Buying vs. Renting: U.S. Real Estate in 2019
Owning one’s home is accepted as the achievement of the quintessential American dream, regardless of whether that home is a bungalow or a mansion. The track toward homeownership has many bumps and hurdles, however, and not everyone makes it to the finish line. In 2019 fewer and fewer Americans will realize the dream and will resign themselves to spending hard-earned cash on rent payments for properties they do not own.
Why is this happening? Simply because home prices continue to rise while paychecks do not. In some locations, homes are selling for 6.7% more every year. A house valued at $200,000 last year will sell for $213,400 this year and $227,700 next year.
Mortgage rates are also rising. If you look at Zillow data, you see predictions of a 5.8% interest rate for 30-year mortgages by the end of 2019. Higher interest rates boost monthly mortgage payments.
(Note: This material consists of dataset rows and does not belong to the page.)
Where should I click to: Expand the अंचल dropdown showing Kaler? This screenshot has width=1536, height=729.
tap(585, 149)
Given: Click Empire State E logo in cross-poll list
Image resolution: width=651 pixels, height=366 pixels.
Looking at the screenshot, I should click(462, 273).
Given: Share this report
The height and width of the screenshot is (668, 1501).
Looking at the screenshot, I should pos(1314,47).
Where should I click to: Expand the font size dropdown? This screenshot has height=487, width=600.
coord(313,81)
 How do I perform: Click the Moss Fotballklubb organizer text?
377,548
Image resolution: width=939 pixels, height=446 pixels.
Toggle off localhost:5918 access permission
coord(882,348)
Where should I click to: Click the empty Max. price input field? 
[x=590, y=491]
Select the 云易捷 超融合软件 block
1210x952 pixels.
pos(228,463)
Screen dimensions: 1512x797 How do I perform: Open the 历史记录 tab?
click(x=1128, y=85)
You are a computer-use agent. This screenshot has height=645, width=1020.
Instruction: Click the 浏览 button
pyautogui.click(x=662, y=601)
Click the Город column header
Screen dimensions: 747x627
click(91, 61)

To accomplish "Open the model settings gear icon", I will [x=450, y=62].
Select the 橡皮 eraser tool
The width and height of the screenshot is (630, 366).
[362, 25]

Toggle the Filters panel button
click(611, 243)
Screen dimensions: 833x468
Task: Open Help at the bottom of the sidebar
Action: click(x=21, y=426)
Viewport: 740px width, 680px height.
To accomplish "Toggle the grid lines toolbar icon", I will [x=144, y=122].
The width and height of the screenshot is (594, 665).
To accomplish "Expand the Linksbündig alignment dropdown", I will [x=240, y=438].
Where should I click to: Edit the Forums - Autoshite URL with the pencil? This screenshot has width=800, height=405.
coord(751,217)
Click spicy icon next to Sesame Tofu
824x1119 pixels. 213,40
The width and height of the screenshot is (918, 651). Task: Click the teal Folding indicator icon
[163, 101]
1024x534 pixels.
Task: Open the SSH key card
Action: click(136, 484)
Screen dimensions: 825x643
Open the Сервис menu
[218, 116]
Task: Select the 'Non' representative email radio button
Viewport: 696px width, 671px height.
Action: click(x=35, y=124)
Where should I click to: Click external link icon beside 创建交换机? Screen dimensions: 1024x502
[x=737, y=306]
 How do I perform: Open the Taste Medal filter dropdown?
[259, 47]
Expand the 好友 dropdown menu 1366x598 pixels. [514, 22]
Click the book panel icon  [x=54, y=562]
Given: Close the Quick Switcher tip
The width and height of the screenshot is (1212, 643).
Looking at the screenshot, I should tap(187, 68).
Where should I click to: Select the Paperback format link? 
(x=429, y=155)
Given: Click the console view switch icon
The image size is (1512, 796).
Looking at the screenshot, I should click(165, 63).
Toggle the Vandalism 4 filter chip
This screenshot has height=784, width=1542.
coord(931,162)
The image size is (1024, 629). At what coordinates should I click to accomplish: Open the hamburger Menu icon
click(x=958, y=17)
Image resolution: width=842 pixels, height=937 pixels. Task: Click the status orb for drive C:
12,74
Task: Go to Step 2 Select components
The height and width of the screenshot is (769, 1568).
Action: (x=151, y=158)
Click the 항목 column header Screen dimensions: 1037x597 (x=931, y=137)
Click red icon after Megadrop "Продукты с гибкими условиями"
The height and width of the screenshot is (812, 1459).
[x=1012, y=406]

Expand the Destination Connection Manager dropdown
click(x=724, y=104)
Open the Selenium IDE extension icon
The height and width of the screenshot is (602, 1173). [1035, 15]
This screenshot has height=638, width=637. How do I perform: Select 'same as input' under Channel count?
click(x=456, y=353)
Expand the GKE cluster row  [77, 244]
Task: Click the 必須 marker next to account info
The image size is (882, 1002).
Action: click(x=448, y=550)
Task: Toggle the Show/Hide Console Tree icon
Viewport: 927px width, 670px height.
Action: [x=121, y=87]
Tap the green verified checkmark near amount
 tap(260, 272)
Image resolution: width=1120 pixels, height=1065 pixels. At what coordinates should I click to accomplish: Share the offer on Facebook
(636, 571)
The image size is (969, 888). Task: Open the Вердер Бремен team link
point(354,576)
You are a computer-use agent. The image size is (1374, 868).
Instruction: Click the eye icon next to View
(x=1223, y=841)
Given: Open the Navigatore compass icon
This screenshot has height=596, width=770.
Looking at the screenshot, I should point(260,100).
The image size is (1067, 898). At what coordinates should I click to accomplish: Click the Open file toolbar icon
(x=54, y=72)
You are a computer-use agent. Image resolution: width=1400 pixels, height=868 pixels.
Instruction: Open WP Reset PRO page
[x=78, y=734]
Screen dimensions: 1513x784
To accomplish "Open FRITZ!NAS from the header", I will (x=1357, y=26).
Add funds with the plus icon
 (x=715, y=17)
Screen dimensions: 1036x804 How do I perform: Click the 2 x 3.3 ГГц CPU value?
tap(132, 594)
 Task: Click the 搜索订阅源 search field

The result is home prices and monthly mortgage payments that are out of reach for the average American. A report published by ATTOM Data Solutions on the affordability of home ownership in the U.S. stated that this country is experiencing the least affordable home-price levels since 2008.
In the meantime, rental prices are not increasing at the same rate as home prices. Apartments, townhouses, and similar-type rentals are the more affordable dwelling options. The ATTOM report mentioned above found that in over half of the counties studied, a medium-sized house was more affordable to rent than to purchase.